┌──

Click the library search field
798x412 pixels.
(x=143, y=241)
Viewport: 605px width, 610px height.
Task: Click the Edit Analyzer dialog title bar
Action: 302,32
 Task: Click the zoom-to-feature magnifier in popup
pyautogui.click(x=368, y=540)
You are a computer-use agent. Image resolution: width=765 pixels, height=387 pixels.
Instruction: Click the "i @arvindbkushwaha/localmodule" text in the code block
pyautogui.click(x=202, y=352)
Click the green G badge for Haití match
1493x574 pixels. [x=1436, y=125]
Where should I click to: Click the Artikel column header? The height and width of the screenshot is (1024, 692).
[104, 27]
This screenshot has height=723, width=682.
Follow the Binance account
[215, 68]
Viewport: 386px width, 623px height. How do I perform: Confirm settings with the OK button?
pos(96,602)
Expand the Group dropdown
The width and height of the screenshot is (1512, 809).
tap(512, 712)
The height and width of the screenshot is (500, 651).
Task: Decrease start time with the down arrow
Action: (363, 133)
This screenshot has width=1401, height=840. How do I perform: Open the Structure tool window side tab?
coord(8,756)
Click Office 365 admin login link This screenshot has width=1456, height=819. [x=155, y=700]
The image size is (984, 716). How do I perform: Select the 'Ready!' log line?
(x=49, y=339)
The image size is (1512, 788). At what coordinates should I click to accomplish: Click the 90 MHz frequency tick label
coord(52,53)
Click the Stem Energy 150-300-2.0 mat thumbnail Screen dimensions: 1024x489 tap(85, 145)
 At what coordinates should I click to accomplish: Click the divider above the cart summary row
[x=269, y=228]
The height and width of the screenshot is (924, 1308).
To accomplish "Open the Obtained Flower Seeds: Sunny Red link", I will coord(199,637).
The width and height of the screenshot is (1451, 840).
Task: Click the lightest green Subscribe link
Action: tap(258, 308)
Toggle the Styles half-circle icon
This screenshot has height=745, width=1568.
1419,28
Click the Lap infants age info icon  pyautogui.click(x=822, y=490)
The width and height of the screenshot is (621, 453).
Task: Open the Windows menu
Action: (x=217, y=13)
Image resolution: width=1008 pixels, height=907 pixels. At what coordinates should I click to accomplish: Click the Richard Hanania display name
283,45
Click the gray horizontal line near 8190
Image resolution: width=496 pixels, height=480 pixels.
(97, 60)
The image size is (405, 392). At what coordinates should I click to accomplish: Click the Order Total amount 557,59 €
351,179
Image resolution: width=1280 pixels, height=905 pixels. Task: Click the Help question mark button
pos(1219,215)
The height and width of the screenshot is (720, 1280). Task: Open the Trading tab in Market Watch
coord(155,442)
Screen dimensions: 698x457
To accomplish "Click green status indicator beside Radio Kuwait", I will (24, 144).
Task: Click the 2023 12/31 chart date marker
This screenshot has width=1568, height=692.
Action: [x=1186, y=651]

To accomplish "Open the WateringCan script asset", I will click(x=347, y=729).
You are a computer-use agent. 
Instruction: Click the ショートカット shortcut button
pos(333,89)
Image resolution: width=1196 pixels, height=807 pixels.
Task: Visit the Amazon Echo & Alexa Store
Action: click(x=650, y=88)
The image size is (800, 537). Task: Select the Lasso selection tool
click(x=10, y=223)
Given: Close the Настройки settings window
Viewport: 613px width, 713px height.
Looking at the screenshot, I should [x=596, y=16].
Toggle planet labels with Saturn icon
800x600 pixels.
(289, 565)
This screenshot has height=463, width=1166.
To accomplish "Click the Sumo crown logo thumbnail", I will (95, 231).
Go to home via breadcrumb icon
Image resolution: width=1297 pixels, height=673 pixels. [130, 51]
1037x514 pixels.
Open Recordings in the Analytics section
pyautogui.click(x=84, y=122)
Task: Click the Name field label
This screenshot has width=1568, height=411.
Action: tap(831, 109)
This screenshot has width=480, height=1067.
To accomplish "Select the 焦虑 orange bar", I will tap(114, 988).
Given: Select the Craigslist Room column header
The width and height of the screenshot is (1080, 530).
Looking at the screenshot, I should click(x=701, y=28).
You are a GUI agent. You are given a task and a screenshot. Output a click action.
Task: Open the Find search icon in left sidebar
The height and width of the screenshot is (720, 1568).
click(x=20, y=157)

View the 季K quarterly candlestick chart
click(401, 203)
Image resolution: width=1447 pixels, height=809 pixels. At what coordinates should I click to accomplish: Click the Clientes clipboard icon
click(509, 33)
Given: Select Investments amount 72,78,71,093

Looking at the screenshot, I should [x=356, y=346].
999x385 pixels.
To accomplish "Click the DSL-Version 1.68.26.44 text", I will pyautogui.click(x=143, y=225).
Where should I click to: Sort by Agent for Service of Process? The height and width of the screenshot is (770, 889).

└──

» **WHAT YOU HAVE TO DO**
Every line of the listing should be printed again exactly.

» **SOLUTION**
Click the library search field
798x412 pixels.
(x=143, y=241)
Viewport: 605px width, 610px height.
Task: Click the Edit Analyzer dialog title bar
Action: 302,32
 Task: Click the zoom-to-feature magnifier in popup
pyautogui.click(x=368, y=540)
You are a computer-use agent. Image resolution: width=765 pixels, height=387 pixels.
Instruction: Click the "i @arvindbkushwaha/localmodule" text in the code block
pyautogui.click(x=202, y=352)
Click the green G badge for Haití match
1493x574 pixels. [x=1436, y=125]
Where should I click to: Click the Artikel column header? The height and width of the screenshot is (1024, 692).
[104, 27]
This screenshot has height=723, width=682.
Follow the Binance account
[215, 68]
Viewport: 386px width, 623px height. How do I perform: Confirm settings with the OK button?
pos(96,602)
Expand the Group dropdown
The width and height of the screenshot is (1512, 809).
tap(512, 712)
The height and width of the screenshot is (500, 651).
Task: Decrease start time with the down arrow
Action: (363, 133)
This screenshot has width=1401, height=840. How do I perform: Open the Structure tool window side tab?
coord(8,756)
Click Office 365 admin login link This screenshot has width=1456, height=819. [x=155, y=700]
The image size is (984, 716). How do I perform: Select the 'Ready!' log line?
(x=49, y=339)
The image size is (1512, 788). At what coordinates should I click to accomplish: Click the 90 MHz frequency tick label
coord(52,53)
Click the Stem Energy 150-300-2.0 mat thumbnail Screen dimensions: 1024x489 tap(85, 145)
 At what coordinates should I click to accomplish: Click the divider above the cart summary row
[x=269, y=228]
The height and width of the screenshot is (924, 1308).
To accomplish "Open the Obtained Flower Seeds: Sunny Red link", I will coord(199,637).
The width and height of the screenshot is (1451, 840).
Task: Click the lightest green Subscribe link
Action: tap(258, 308)
Toggle the Styles half-circle icon
This screenshot has height=745, width=1568.
1419,28
Click the Lap infants age info icon  pyautogui.click(x=822, y=490)
The width and height of the screenshot is (621, 453).
Task: Open the Windows menu
Action: (x=217, y=13)
Image resolution: width=1008 pixels, height=907 pixels. At what coordinates should I click to accomplish: Click the Richard Hanania display name
283,45
Click the gray horizontal line near 8190
Image resolution: width=496 pixels, height=480 pixels.
(97, 60)
The image size is (405, 392). At what coordinates should I click to accomplish: Click the Order Total amount 557,59 €
351,179
Image resolution: width=1280 pixels, height=905 pixels. Task: Click the Help question mark button
pos(1219,215)
The height and width of the screenshot is (720, 1280). Task: Open the Trading tab in Market Watch
coord(155,442)
Screen dimensions: 698x457
To accomplish "Click green status indicator beside Radio Kuwait", I will (24, 144).
Task: Click the 2023 12/31 chart date marker
This screenshot has width=1568, height=692.
Action: [x=1186, y=651]

To accomplish "Open the WateringCan script asset", I will click(x=347, y=729).
You are a computer-use agent. 
Instruction: Click the ショートカット shortcut button
pos(333,89)
Image resolution: width=1196 pixels, height=807 pixels.
Task: Visit the Amazon Echo & Alexa Store
Action: click(x=650, y=88)
The image size is (800, 537). Task: Select the Lasso selection tool
click(x=10, y=223)
Given: Close the Настройки settings window
Viewport: 613px width, 713px height.
Looking at the screenshot, I should [x=596, y=16].
Toggle planet labels with Saturn icon
800x600 pixels.
(289, 565)
This screenshot has height=463, width=1166.
To accomplish "Click the Sumo crown logo thumbnail", I will (95, 231).
Go to home via breadcrumb icon
Image resolution: width=1297 pixels, height=673 pixels. [130, 51]
1037x514 pixels.
Open Recordings in the Analytics section
pyautogui.click(x=84, y=122)
Task: Click the Name field label
This screenshot has width=1568, height=411.
Action: tap(831, 109)
This screenshot has width=480, height=1067.
To accomplish "Select the 焦虑 orange bar", I will tap(114, 988).
Given: Select the Craigslist Room column header
The width and height of the screenshot is (1080, 530).
Looking at the screenshot, I should click(x=701, y=28).
You are a GUI agent. You are given a task and a screenshot. Output a click action.
Task: Open the Find search icon in left sidebar
The height and width of the screenshot is (720, 1568).
click(x=20, y=157)

View the 季K quarterly candlestick chart
click(401, 203)
Image resolution: width=1447 pixels, height=809 pixels. At what coordinates should I click to accomplish: Click the Clientes clipboard icon
click(509, 33)
Given: Select Investments amount 72,78,71,093

Looking at the screenshot, I should [x=356, y=346].
999x385 pixels.
To accomplish "Click the DSL-Version 1.68.26.44 text", I will pyautogui.click(x=143, y=225).
Where should I click to: Sort by Agent for Service of Process? The height and width of the screenshot is (770, 889).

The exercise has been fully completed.